* The task
Output the listing below verbatim, but drop the images.

* Dataset excerpts

════════════════

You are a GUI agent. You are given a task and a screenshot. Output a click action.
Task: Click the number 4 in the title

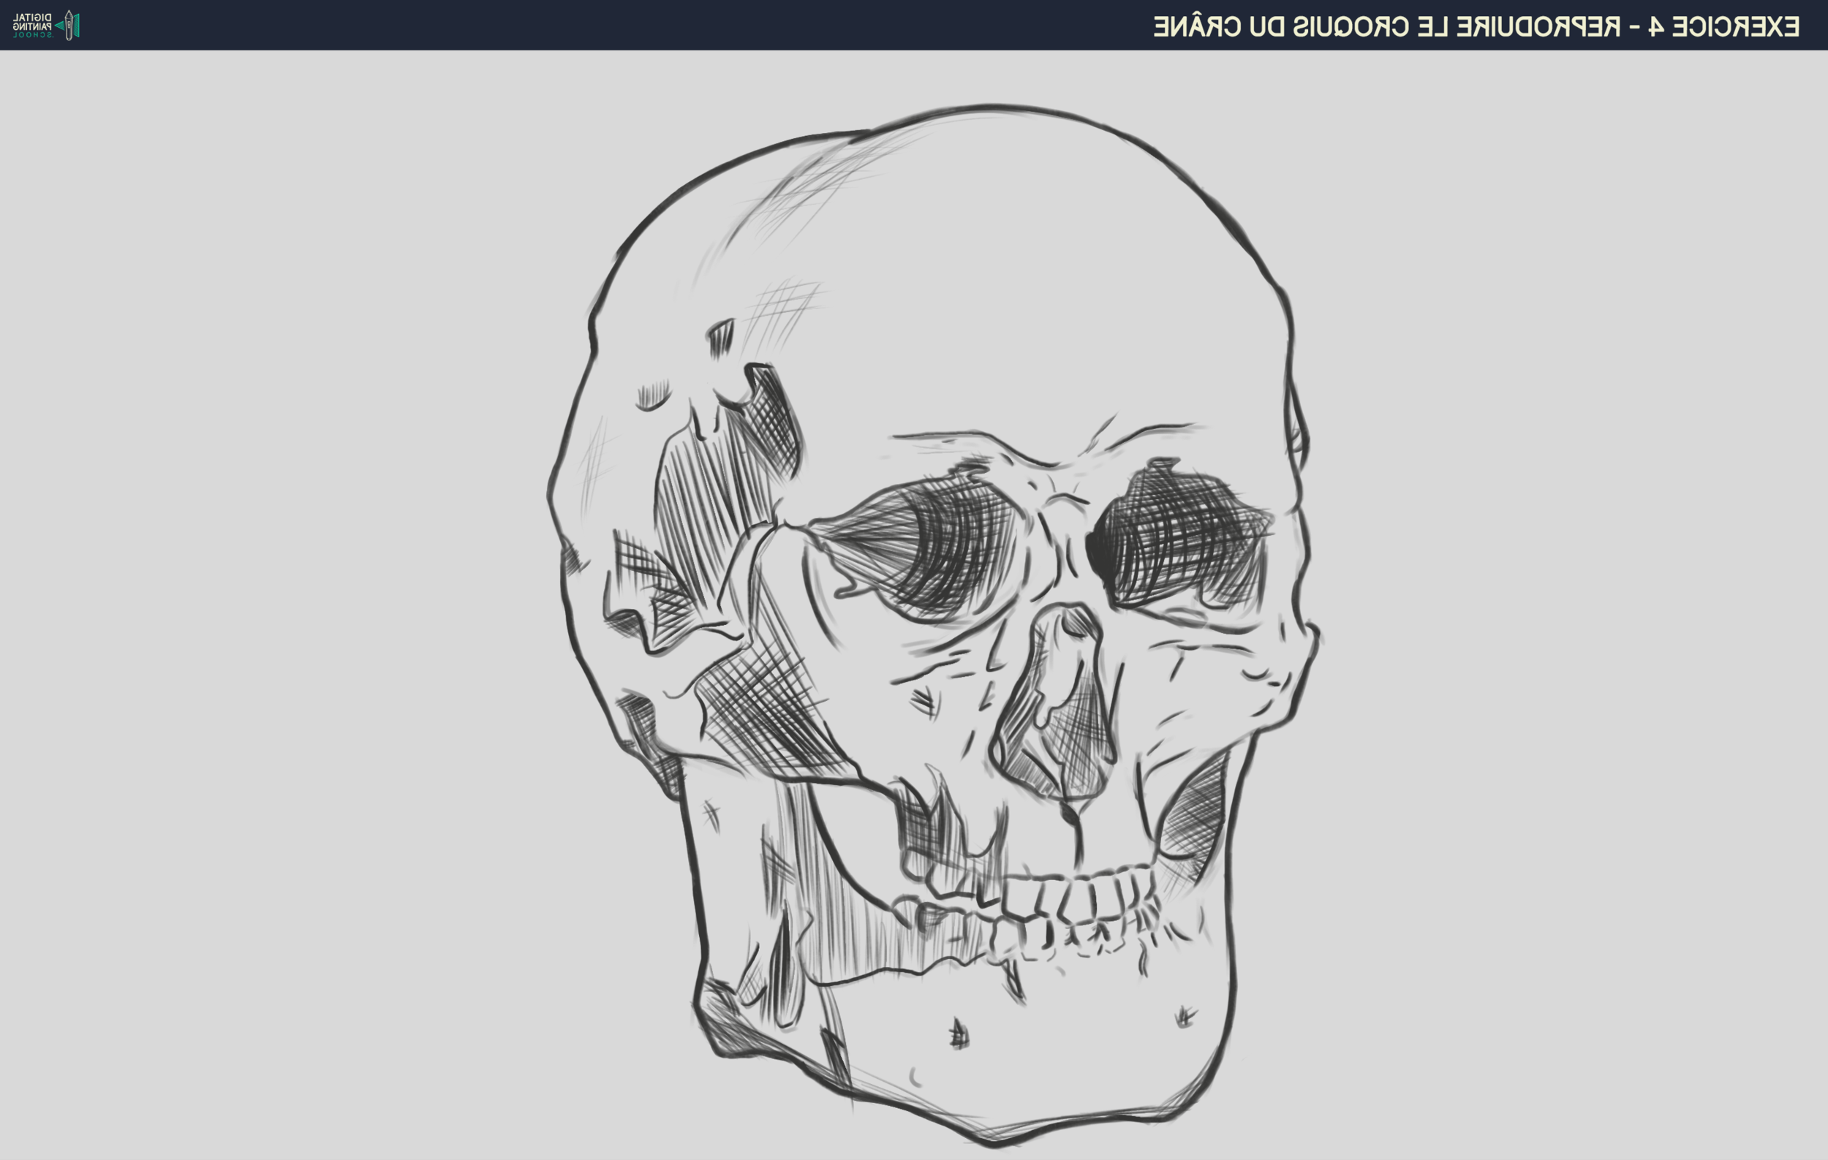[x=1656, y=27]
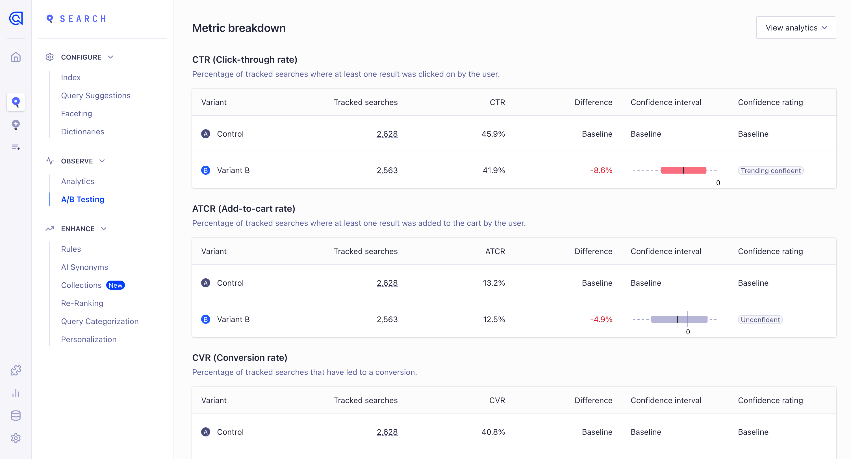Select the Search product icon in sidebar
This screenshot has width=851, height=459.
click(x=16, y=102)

════════════════

* Solution below
You are a GUI agent. You are given a task and a screenshot. Output a click action.
Task: Click the number 4 in the title

[x=1656, y=27]
Select the Search product icon in sidebar
This screenshot has width=851, height=459.
click(x=16, y=102)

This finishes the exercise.